▶ [Supplied passage]:

--------------------------------

Zombies always come up when it’s rainy; the soil is softer then and easier to dig.
Or 11 years, give or take.
A zombie thread about zombies. Meta.
If only it had ben resurrected 2 days earlier. Jesus!
:eek:
I think my brain’s gonna asplode.
Popped brains are the tastiest!
11 years later, Google comes up with a site with 10 incorrupt corpses.
The Powhatan Indians had a similar practice, except rather than boiling the meat they just exposed it in a not-so-much-secretive-as-don’t-go-there-if-you-don’t-want-to-be-killed place and then when it was bones they were broken up and hidden in the clan’s burial ground. Until this the deceased was considered to still be out and about someplace as a ghost. The 1622 Massacre occurred soon after the bones of Wahunsonacock (aka King Powhatan, father of Pocahontas) were interred, and it’s thought this was probably because his brother and successor Opechancanough, who had been in Camp Get-Rid-of-Them since the English arrived, knew his brother’s spirit would be very p.o.d by the attack.
Indians in Alabama also buried under the floor of the house, but at some point after (it’s not certain how long) they burned the house over it. Most of the mounds that were built here were not burial mounds in the sense of having bones inside of them (like the ones in Georgia and elsewhere) but a couple that were destroyed by roadbuilding were found to have remains under them (i.e. the entire mound was built on a grave).
Supervisor, eh?
How many people did you have under you?
- Whacks Johnny L.A. with a wet lobster *
between the 2 states a few million.
and in case yall missed the numbers:
depth single 4’8"
double depth 10’6"
Why is “six feet under” the standard depth for burial?
A STAFF REPORT FROM THE STRAIGHT DOPE SCIENCE ADVISORY BOARD: November 13, 2007
by SDSAB member Rico
Just to be clear, is that to the bottom of the hole, or to the top of the casket/vault?
Here’s a better photo of the blessed John the 23rd… I couldn’t get any closer or the people at the little chapel would have been pretty miffed.
https://picasaweb.google.com/lh/photo/-nBqVc2IB0OAuRuY2d04bg?feat=directlink
not exactly sure how they got 6 feet but the grave digger has to prevent 3 things:
- the remains rising to the surface due to ground/moisture percolation (happens in the tropics.)

--------------------------------

▶ [Data provided]:

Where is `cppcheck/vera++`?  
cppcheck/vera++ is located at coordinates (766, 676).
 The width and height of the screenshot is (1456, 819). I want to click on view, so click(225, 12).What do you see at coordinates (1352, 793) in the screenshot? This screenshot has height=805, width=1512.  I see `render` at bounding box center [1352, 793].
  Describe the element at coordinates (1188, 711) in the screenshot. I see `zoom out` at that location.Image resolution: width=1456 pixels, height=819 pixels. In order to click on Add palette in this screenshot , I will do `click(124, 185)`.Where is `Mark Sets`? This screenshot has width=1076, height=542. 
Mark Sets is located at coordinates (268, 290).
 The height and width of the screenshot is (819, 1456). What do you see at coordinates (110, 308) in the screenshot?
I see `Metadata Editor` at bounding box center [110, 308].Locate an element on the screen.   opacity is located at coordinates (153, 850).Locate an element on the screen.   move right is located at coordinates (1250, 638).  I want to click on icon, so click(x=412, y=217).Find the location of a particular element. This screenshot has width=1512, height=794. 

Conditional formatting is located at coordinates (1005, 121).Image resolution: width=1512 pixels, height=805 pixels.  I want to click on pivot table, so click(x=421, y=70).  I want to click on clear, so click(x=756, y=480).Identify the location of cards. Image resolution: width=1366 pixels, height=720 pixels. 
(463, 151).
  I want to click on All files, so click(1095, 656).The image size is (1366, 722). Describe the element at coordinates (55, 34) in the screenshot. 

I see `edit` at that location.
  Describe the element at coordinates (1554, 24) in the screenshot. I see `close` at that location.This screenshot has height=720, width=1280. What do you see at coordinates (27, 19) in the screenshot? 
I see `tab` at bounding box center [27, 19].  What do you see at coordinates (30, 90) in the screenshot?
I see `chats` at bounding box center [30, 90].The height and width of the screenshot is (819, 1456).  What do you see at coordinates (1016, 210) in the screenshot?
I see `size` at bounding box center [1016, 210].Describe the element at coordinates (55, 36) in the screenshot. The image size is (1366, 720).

--------------------------------

▶ [Actions to take]:
**A)** Rewrite the paragraph of the burial thread that begins "The Powhatan Indians had a similar practice" as a short bulleted list, keeping its main facts.
**B)** Pick up the burial thread after its final line and carry it on from there.
The material after the burial thread is separate from it.

▶ [Per-task outputs]:
**A)**
- Instead of boiling the flesh, the Powhatan left the dead exposed in a place where intruders risked being killed.
- Once only bones remained, the bones were broken up and hidden in the clan's burial ground.
- Until then, the dead person was thought to still be out somewhere as a ghost.
- The 1622 Massacre came soon after the bones of Wahunsonacock (King Powhatan, father of Pocahontas) were interred.
- This timing is thought to be because his brother and successor, Opechancanough, had opposed the English since they arrived and knew his brother's spirit would be very angry about the attack.

**B)**
- animal and human scavenging
- the settlement of the soil into the coffin cavity will not leave a noticeable depression at the surface (looks tacky.)
vampires will definitely get out. settled earth has a density of around 1.3 to 1.6 a healthy human is not likely to dig his way out from 6 feet. zombies? they get all moldy and eroded just digging their way out.
regarding that comment that the human/zombie can just fill half his coffin void with loosened soil and then step-ladding his/itself upward is a no-go. loosened soil (around 0.7 density) will fill the entire coffin and leave a small space in the settled earth above it less than 1 foot high. fill that with loosened soil from above and you leave a cavity only 6 inches high. do it one more time and you’ll be breathing loose soil.
You know, I’m Catholic and everything, but incorrupt corpses freak me out. Right out. I should not have clicked on that link. Aaagh.
One summer as a teenager I worked at Mililani Memorial http://www.mililanimemorial.com/ as a groundskeeper. The gravediggers there had a story . . . One guy was down in the grave putting the last touches on straightening the walls of the dug grave. The other gravediggers fired up the back hoe/front end loader and put the scoop blade down so it covered the top of the grave, trapping the guy inside the grave. Then they went to lunch.